▶ Activity
Only lines containing the word "Viewport" are needed; pull them out of the material.

▶ Available records
Start of Block
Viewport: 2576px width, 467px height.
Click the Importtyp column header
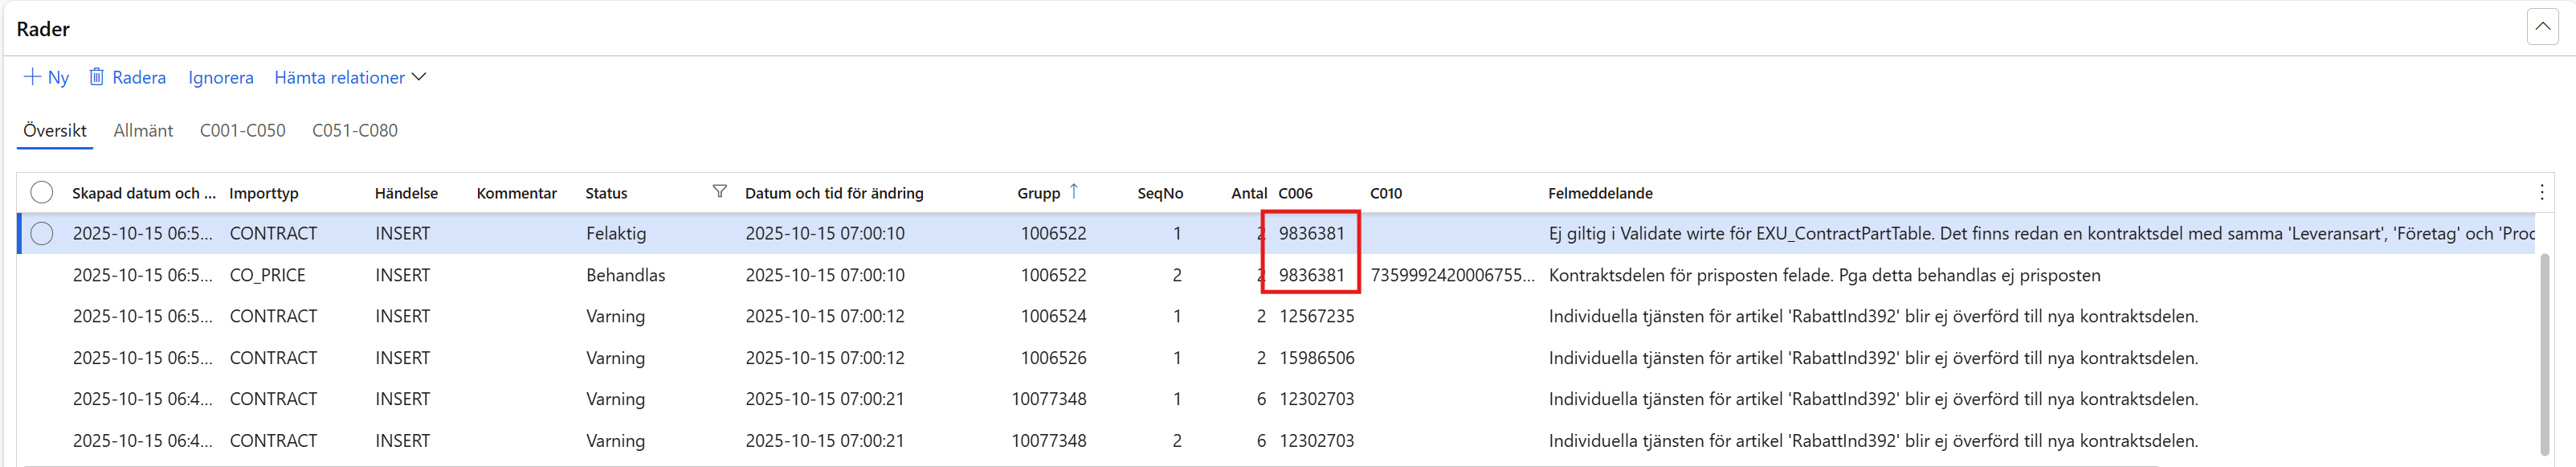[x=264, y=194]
End of Block
Start of Block
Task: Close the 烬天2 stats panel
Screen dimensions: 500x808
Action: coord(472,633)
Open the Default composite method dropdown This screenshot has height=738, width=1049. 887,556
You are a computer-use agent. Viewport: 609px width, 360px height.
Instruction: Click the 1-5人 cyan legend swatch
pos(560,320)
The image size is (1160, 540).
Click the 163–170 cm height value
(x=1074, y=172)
End of Block
Start of Block
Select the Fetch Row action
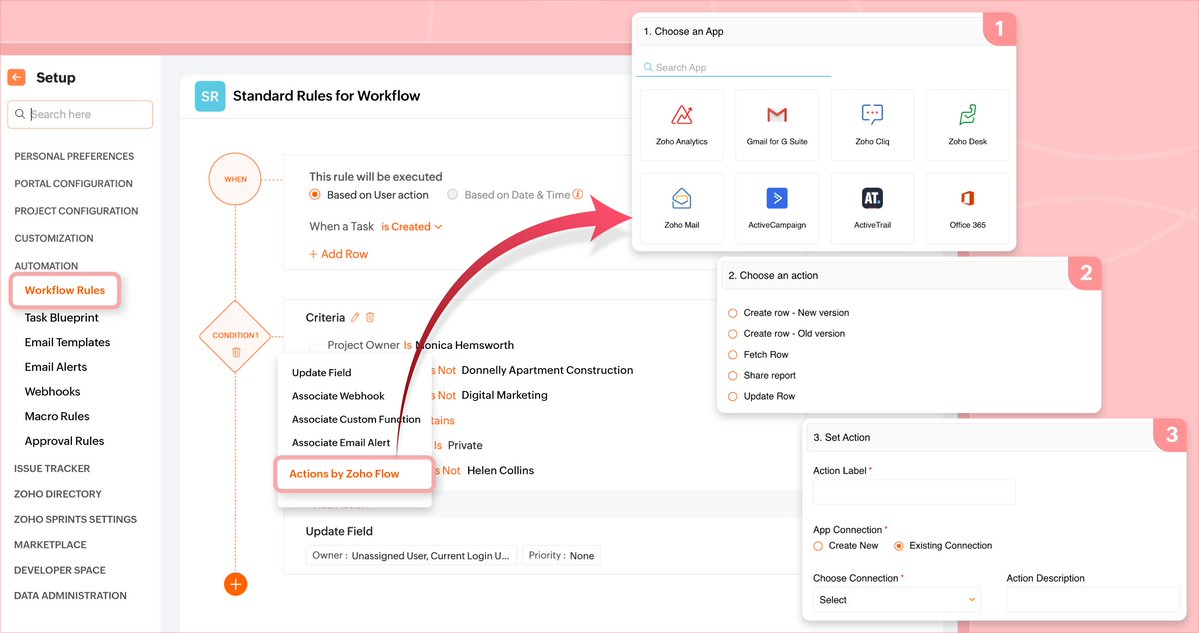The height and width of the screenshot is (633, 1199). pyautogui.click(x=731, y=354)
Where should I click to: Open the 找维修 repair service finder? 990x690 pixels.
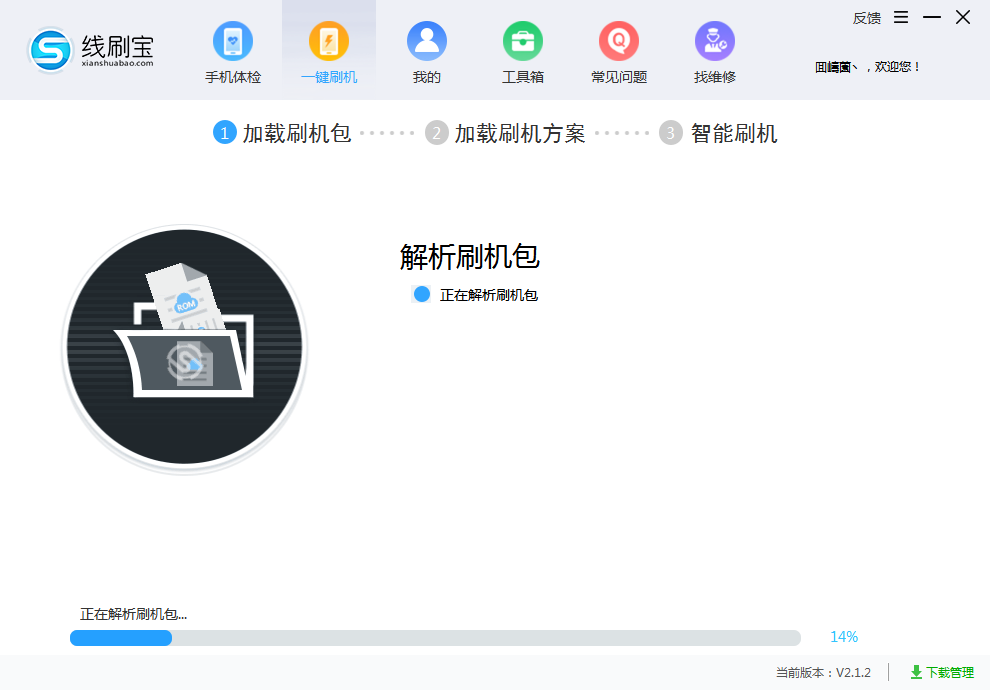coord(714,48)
End of Block
▶ Answer for this exercise
Viewport: 2576px width, 467px height.
You are a computer-use agent. Viewport: 609px width, 360px height.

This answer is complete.